# Task requirements:
With nothing left out, repeat every entry exactly.

# Entries taken from a collection:
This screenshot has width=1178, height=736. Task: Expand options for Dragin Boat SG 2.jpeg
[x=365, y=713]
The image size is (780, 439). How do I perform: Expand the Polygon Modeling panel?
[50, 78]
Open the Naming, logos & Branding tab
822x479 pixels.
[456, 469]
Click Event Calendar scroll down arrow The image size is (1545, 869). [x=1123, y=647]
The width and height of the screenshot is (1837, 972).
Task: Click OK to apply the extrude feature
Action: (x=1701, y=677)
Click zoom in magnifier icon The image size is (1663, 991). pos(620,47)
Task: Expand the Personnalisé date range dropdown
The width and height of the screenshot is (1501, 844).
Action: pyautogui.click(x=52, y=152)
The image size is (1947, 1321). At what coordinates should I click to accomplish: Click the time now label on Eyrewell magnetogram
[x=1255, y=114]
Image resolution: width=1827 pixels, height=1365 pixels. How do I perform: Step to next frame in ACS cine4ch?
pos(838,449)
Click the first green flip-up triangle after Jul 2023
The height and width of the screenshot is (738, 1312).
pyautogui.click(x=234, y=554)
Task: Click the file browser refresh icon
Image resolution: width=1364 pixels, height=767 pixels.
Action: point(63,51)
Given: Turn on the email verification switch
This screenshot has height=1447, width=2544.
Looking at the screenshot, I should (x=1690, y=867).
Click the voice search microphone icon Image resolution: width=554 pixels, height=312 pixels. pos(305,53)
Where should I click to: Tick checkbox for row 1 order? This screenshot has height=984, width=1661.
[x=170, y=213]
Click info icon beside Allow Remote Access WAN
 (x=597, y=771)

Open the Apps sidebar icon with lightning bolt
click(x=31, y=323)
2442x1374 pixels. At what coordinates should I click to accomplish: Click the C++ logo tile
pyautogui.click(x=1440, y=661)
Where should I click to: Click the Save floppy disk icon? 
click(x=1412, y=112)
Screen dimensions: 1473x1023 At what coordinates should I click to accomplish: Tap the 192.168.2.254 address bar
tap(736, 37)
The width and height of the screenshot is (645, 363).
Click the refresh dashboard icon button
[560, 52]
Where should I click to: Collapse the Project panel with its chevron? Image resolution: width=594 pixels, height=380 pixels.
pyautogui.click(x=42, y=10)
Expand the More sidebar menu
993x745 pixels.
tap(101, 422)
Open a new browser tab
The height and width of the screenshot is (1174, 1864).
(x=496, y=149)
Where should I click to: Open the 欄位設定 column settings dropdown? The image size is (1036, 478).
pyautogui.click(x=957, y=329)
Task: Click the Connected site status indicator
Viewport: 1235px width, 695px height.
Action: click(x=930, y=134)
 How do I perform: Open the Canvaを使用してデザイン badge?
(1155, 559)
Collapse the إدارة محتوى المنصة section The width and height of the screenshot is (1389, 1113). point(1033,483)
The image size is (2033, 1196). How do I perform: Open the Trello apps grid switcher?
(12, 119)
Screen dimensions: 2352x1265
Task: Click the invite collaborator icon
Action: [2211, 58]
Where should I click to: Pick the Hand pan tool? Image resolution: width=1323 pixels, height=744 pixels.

# Result of this task:
This screenshot has width=1178, height=736. Task: Expand options for Dragin Boat SG 2.jpeg
[x=365, y=713]
The image size is (780, 439). How do I perform: Expand the Polygon Modeling panel?
[50, 78]
Open the Naming, logos & Branding tab
822x479 pixels.
[456, 469]
Click Event Calendar scroll down arrow The image size is (1545, 869). [x=1123, y=647]
The width and height of the screenshot is (1837, 972).
Task: Click OK to apply the extrude feature
Action: (x=1701, y=677)
Click zoom in magnifier icon The image size is (1663, 991). pos(620,47)
Task: Expand the Personnalisé date range dropdown
The width and height of the screenshot is (1501, 844).
Action: pyautogui.click(x=52, y=152)
The image size is (1947, 1321). At what coordinates should I click to accomplish: Click the time now label on Eyrewell magnetogram
[x=1255, y=114]
Image resolution: width=1827 pixels, height=1365 pixels. How do I perform: Step to next frame in ACS cine4ch?
pos(838,449)
Click the first green flip-up triangle after Jul 2023
The height and width of the screenshot is (738, 1312).
pyautogui.click(x=234, y=554)
Task: Click the file browser refresh icon
Image resolution: width=1364 pixels, height=767 pixels.
Action: point(63,51)
Given: Turn on the email verification switch
This screenshot has height=1447, width=2544.
Looking at the screenshot, I should (x=1690, y=867).
Click the voice search microphone icon Image resolution: width=554 pixels, height=312 pixels. pos(305,53)
Where should I click to: Tick checkbox for row 1 order? This screenshot has height=984, width=1661.
[x=170, y=213]
Click info icon beside Allow Remote Access WAN
 (x=597, y=771)

Open the Apps sidebar icon with lightning bolt
click(x=31, y=323)
2442x1374 pixels. At what coordinates should I click to accomplish: Click the C++ logo tile
pyautogui.click(x=1440, y=661)
Where should I click to: Click the Save floppy disk icon? 
click(x=1412, y=112)
Screen dimensions: 1473x1023 At what coordinates should I click to accomplish: Tap the 192.168.2.254 address bar
tap(736, 37)
The width and height of the screenshot is (645, 363).
Click the refresh dashboard icon button
[560, 52]
Where should I click to: Collapse the Project panel with its chevron? Image resolution: width=594 pixels, height=380 pixels.
pyautogui.click(x=42, y=10)
Expand the More sidebar menu
993x745 pixels.
tap(101, 422)
Open a new browser tab
The height and width of the screenshot is (1174, 1864).
(x=496, y=149)
Where should I click to: Open the 欄位設定 column settings dropdown? The image size is (1036, 478).
pyautogui.click(x=957, y=329)
Task: Click the Connected site status indicator
Viewport: 1235px width, 695px height.
Action: click(x=930, y=134)
 How do I perform: Open the Canvaを使用してデザイン badge?
(1155, 559)
Collapse the إدارة محتوى المنصة section The width and height of the screenshot is (1389, 1113). point(1033,483)
The image size is (2033, 1196). How do I perform: Open the Trello apps grid switcher?
(12, 119)
Screen dimensions: 2352x1265
Task: Click the invite collaborator icon
Action: [2211, 58]
Where should I click to: Pick the Hand pan tool? Image resolution: width=1323 pixels, height=744 pixels.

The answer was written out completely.